RDC : l’opposant Moïse Katumbi considéré comme en « séjour illégal »

RDC : l’opposant Moïse Katumbi considéré comme en « séjour illégal »

L’Office des étrangers estime que l’opposant congolais Moïse Katumbi Chapwe, candidat déclaré à la présidentielle du 23 décembre, est, s’il se trouve en Belgique, en séjour illégal, a indiqué un de ses porte-parole à l’agence Belga, confirmant une information du magazine français ‘Jeune Afrique’. Brièvement arrêté le 13 juin dernier à l’aéroport de Bruxelles pour une question de passeport – présenté comme « falsifié », ce qu’il conteste – alors qu’il tentait de se rendre à Moscou pour la cérémonie d’ouverture de la Coupe du monde de football, il avait obtenu de l’Office des étrangers un laissez-passer de quinze jours, le temps de produire « un document de voyage officiel et authentique ».

Selon un porte-parole de l’Office, Geert Devulder, M. Katumbi n’a toujours pas régularisé sa situation.

« Jusqu’à présent, nous n’avons enregistré aucune réaction ou démarche de sa part. On peut donc dire qu’il est actuellement en séjour illégal », a-t-il indiqué à Belga.

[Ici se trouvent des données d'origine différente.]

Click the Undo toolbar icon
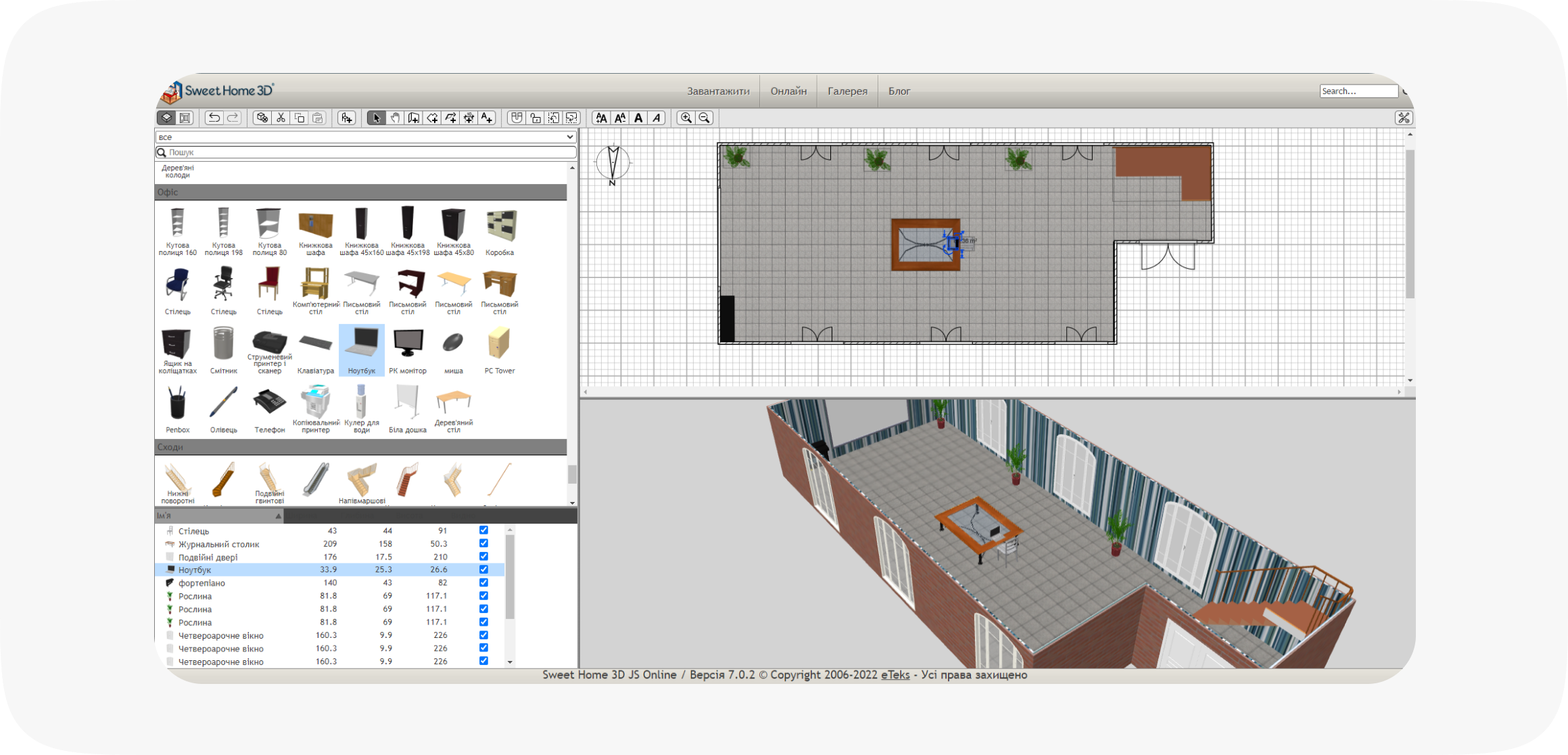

Selon ‘Jeune Afrique’, le passeport reste pour le moment confisqué au niveau du procureur du roi.

Le porte-parole de M. Katumbi, Olivier Kamitatu, a indiqué tout ignorer d’un séjour illégal. « Il n’est pas en Belgique », a-t-il affirmé à Belga.

M. Katumbi conteste avoir voyagé avec un passeport falsifié et dénonce une manœuvre du régime du président Joseph Kabila.

« Suite à la décision des autorités congolaises de retirer les passeports semi-biométriques, M. Katumbi avait introduit une demande en bonne et due forme de passeport biométrique auprès de l’ambassade de la République démocratique du Congo en Belgique », avait indiqué le cabinet de l’opposant en exil. « Cette demande avait été refusée par le régime de Kinshasa sans aucune raison valable. »

L’entourage de l’homme d’affaires conteste donc la version selon laquelle une fausse page d’identité avait été jointe au passeport, indiquant une profession incorrecte. Il voit cependant dans cet incident un « acharnement continu du pouvoir » contre l’opposant politique et une violation du droit de ce dernier à disposer d’un passeport.